File Quality Assurances

This section is reserved to describe what features of the data format should be true if the data asset is to be considered valid. Conceptually, this section should describe features that can be easily tested and validated by unit tests. Examples include: - "There will always be two files: data.dat and metadata.txt" - "For each frame in video.avi, there will be a corresponding row in metadata.csv" - "Field Bar will always be a positive integer" - "The first timestamp value in metadata_camera.csv will always be greater than the first one in metadata_behavior.csv - The Time column in file.bin is assumed to be aligned (sharing the same time domain) with Time column of another_file.csv

Primary Data Format

File format

This section describes the primary data format of the asset, which is the format of the data as it is uploaded. Primary data can have minimal processing applied, usually a compression or file format transformation. This section describes that transformation (if any), and the format of the resulting data. Similarly to the raw data format, it is considered immutable.

Application notes

Identical to the Application notes section in the Acquisition/Raw Data Format section. It should ideally contain information on how to generate the primary data format from the raw data format.

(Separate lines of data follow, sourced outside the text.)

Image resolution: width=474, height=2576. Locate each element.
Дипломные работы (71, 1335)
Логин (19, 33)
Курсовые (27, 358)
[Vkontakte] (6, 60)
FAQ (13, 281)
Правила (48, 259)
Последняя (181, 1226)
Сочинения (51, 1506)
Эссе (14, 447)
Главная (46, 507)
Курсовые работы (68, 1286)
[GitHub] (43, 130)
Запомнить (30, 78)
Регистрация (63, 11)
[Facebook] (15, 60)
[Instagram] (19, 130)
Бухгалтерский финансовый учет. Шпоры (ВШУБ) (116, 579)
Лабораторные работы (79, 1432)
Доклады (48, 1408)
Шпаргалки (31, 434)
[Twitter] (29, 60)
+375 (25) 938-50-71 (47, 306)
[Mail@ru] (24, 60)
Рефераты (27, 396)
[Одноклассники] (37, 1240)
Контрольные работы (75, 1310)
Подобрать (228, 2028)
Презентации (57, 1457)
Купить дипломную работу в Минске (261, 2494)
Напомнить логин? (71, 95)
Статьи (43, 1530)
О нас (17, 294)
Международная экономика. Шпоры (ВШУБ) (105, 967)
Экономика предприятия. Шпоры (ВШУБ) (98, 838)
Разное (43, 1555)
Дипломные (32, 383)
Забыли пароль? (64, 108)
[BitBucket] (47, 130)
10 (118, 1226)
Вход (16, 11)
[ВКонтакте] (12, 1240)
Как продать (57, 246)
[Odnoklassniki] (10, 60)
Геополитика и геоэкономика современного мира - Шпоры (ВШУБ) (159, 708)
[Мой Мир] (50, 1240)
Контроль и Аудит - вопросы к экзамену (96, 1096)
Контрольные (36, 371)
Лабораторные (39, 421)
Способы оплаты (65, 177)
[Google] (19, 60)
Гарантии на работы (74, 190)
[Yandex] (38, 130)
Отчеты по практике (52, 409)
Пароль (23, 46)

Relationship to aind-data-schema

Identical to the Relationship to aind-data-schema Session section in the Acquisition/Raw Data Format section.

File Quality Assurances

Identical to the File Quality Assurances section in the Acquisition/Raw Data Format section.

Derived Data Format

File format

This section is reserved to describe any derived data format from the primary data format. Derived data formats are considered to be post-processed data assets (potentially lossy) that are generated from the raw or primary data format. These are generally generated after the data has been acquired and uploaded. While immutable after created, derived data can be regenerated from primary data assets.

Application notes

Identical to the Application notes section in the Acquisition/Raw Data Format section. It should ideally contain information on how to generate the derived data format from the raw and/or primary data format.

Relationship to aind-data-schema

Identical to the Relationship to aind-data-schema Session section in the Acquisition/Raw Data Format section.

File Quality Assurances

Identical to the File Quality Assurances section in the Acquisition/Raw Data Format section.